How to record redirects in the database - Wikidata-tech

14 Jul 2014

      This is about the question of how to best store entity redirects in the
database. Below I try to describe the problem and the possible solutions. Any
input welcome.
A quick primer:
Wikibase redirects are really Entity-ID aliases. They correspond to, but are not
the same as, MediaWiki's page based redirects.
If Q3 is a redirect to (an alias for) Q5, the page Item:Q3 is also a redirect to
Item:Q5. The JSON blob on Item:Q3 would store a redirect entry *instead* of an
entity. Entities never *are* redirects.
Wikibase currently stores a mapping of entity ids to page ids in the
wb_entity_per_page table (epp table for short).
MediaWiki core stores redirects as a kind of "link table", with rd_from being a
page_id, and rd_to+rd_namespace being name+namespace of the redirect target.
Requirements:
* When looking up an EntityId, we need to be able to load the corresponding JSON
blob, and for that we need to find the corresponding wiki page (either by id, or
by name+namespace). We need to be able to do this cross-wiki, so we may not have
the repo's configuration (wrt namespaces, etc) available when constructing the
query.
* We need an efficient way to list all entity IDs on a wiki (without redirects).
In particular, the mechanism for listing entities must support efficient paging.
* We need an efficient way to resolve redirects in bulk, or at least, to discern
redirects from unknown/deleted entity ids.
Options:
1) No redirects in the epp table (current). This means we need to use the
name+namespace when loading the entity-or-redirect from a page, since we don't
know the page ID if it's a redirects. We also can't use core's redirect table,
because for that, we also need to know the page id first. In order to use
name+namespace for looking up page IDs for entities, client wikis would need to
know the namespace IDs used on the repo, in order to generate queries against
the repo's database.
2) Put redirects into the epp table as well, without any special marking. This
makes lookups easy, but gives us no efficient way to list all entities without
redirects. We'd need to check and skip redirects while iterating. This would add
complexity to several maintenance and upgrade scripts.
3) Put redirects into the epp table, with a marker (or target id) in a new
column. This would allow for both, simple lookup and efficient listing, but it
means adding a column (and an index) to an already large table in production. It
also means having the overhead of a column that's mostly null.
4) Put redirects into epp *and* a separate table. Provides simple lookup, but
means a potentially slow join when listing entities. This join would happen
multiple times each time we need to list all entities, because of paged access -
compare how JsonDumpGenerator works.
5) Put redirects into a special table but not into epp.
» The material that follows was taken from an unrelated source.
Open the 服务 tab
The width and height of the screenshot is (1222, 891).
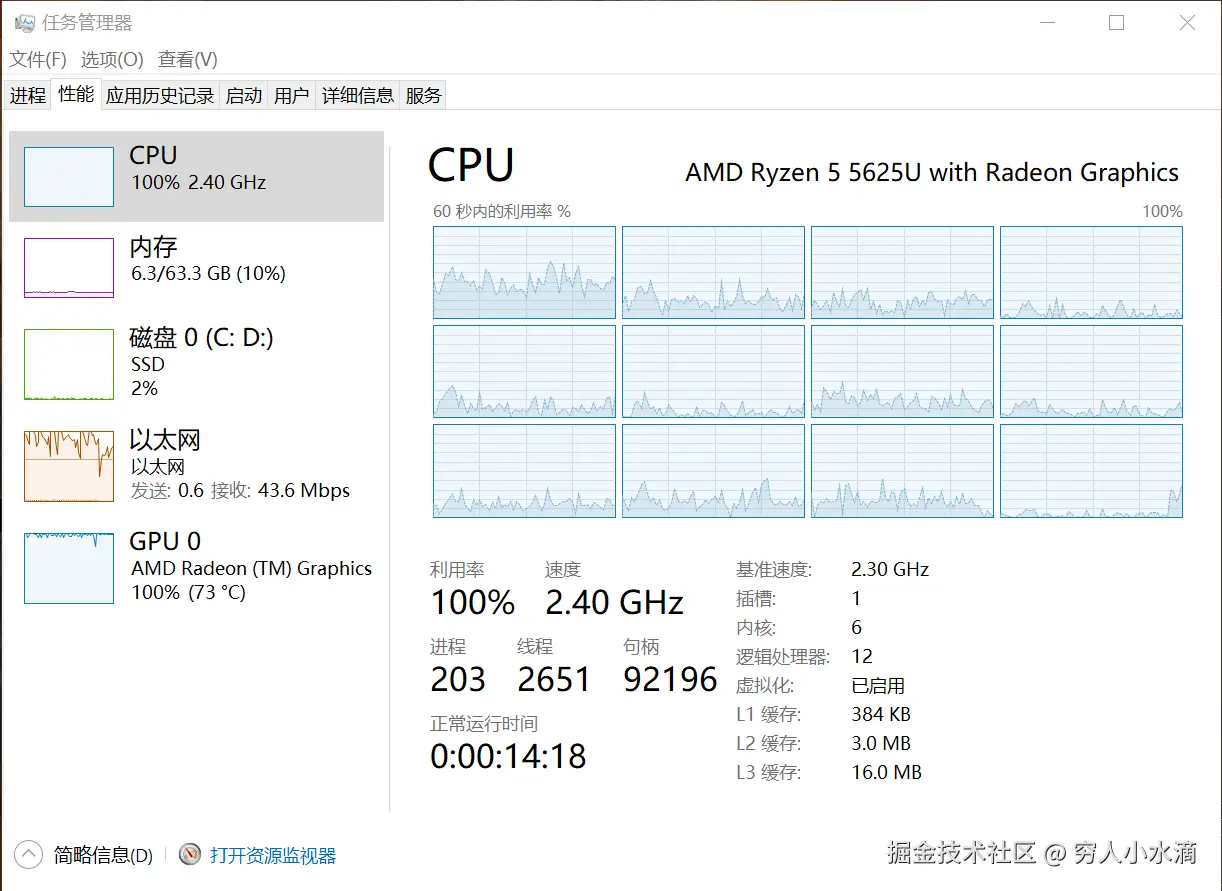click(423, 96)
This means fast/simple
listing of entities, but requires a not-so-nice "try" logic when looking up
entities: if no entry is found in the epp table, we then need to go on and try
the entity-redirect table, to see whether the id is redirected or unknown/deleted.
Assessment:
1) is nasty in terms of cross-wiki configuration. It's the simplest solution on
the code and database levels, but seems brittle.
2) adds complexity to everything that lists entities. Big performance impact in
cases where entity blobs would otherwise not have been loaded, but are loaded
now to check whether they contain redirects.
3) is somewhat wasteful on the database level, and needs a schema change
deployment on a large table. Don't know how bad that would be, though.
4) may cause performance issues because it adds complexity to big queries on
large tables. Needs trivial schema change deployment (new table).
5) adds complexity to the code that reads entity blobs from the database,
impacts performance for the "redirect" and "missing entity" cases by adding a
database query. Could be acceptable if these cases are rare. Needs trivial
schema change deployment (new table).
-- daniel
-- 
Daniel Kinzler
Senior Software Developer

Wikimedia Deutschland
Gesellschaft zur Förderung Freien Wissens e.V.